Lipophilicity, as measured by the partition coefficient
between
octanol and water (log P), is a key parameter in
early drug discovery research. However, measuring log P experimentally is difficult for specific compounds and log P ranges. The resulting lack of reliable experimental data
impedes development of accurate in silico models for such compounds.
In certain discovery projects at Novartis focused on such compounds,
a quantum mechanics (QM)-based tool for log P estimation
has emerged as a valuable supplement to experimental measurements
and as a preferred alternative to existing empirical models. However,
this QM-based approach incurs a substantial computational cost, limiting
its applicability to small series and prohibiting quick, interactive
ideation.

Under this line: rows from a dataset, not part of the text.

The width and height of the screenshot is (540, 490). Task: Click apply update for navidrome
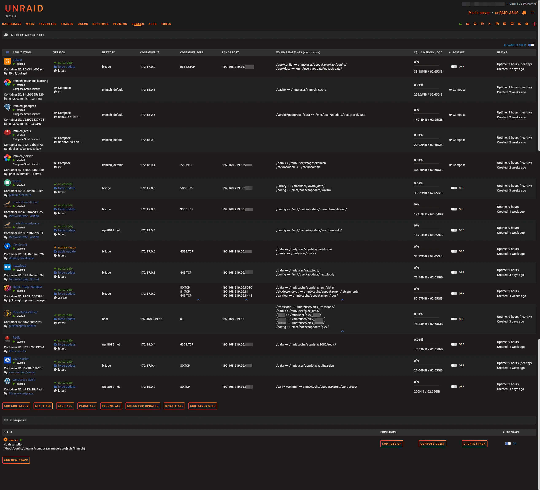67,252
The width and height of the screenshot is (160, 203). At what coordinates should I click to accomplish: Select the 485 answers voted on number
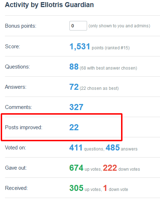click(x=113, y=148)
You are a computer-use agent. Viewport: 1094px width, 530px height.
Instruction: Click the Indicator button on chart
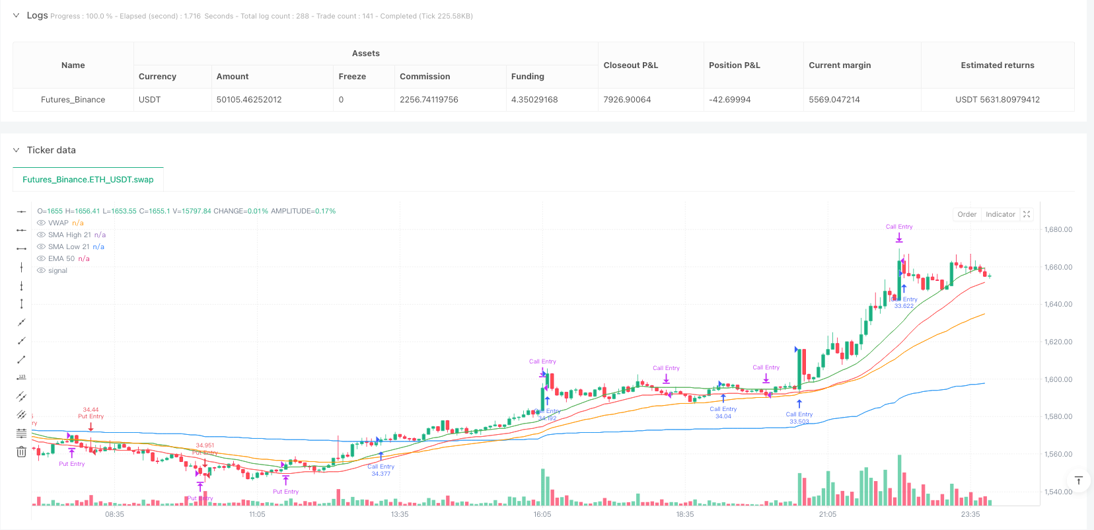1000,214
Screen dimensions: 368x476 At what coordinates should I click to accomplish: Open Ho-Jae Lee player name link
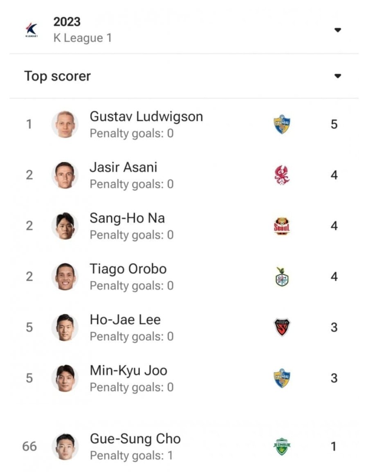(125, 320)
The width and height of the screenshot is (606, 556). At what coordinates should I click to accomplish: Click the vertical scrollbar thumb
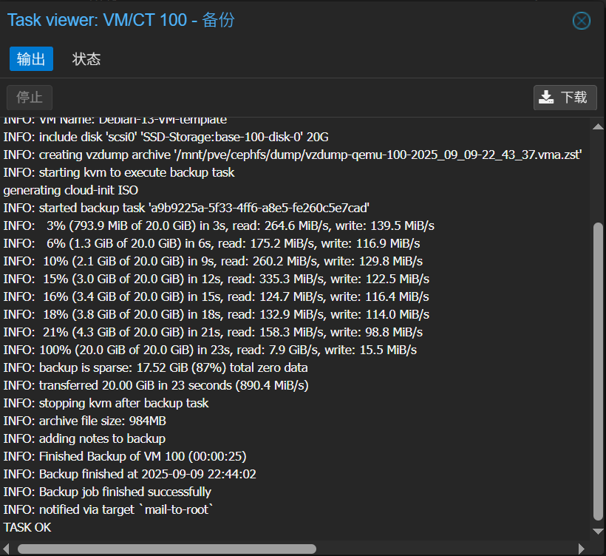click(599, 370)
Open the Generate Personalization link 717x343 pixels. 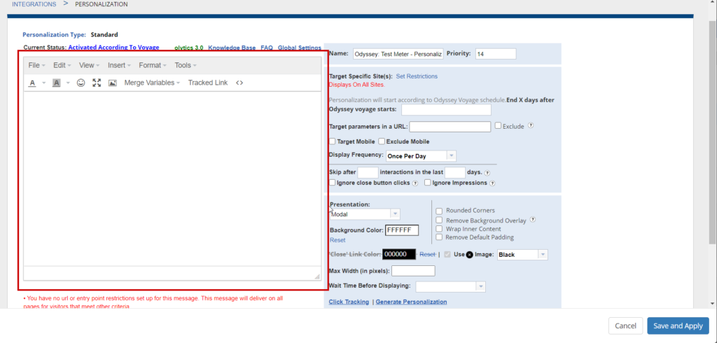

This work explores a set of machine learning models (Random
Forest, Lasso, XGBoost, Chemprop, and Chemprop3D) to learn calculated
log P values on both a public data set and an in-house
data set to obtain a computationally affordable, QM-based estimation
of drug lipophilicity. The message-passing neural network model Chemprop
emerged as the best performing model with mean absolute errors of
0.44 and 0.34 log units for scaffold split test sets of the public
and in-house data sets, respectively. Analysis of learning curves
suggests that a further decrease in the test set error can be achieved
by increasing the training set size. While models directly trained
on experimental data perform better at approximating experimentally
determined log P values than models trained on calculated
values, we discuss the potential advantages of using calculated log P values going beyond the limits of experimental quantitation.
We analyze the impact of the data set splitting strategy and gain
insights into model failure modes. Potential use cases for the presented
models include pre-screening of large compound collections and prioritization
of compounds for full QM calculations.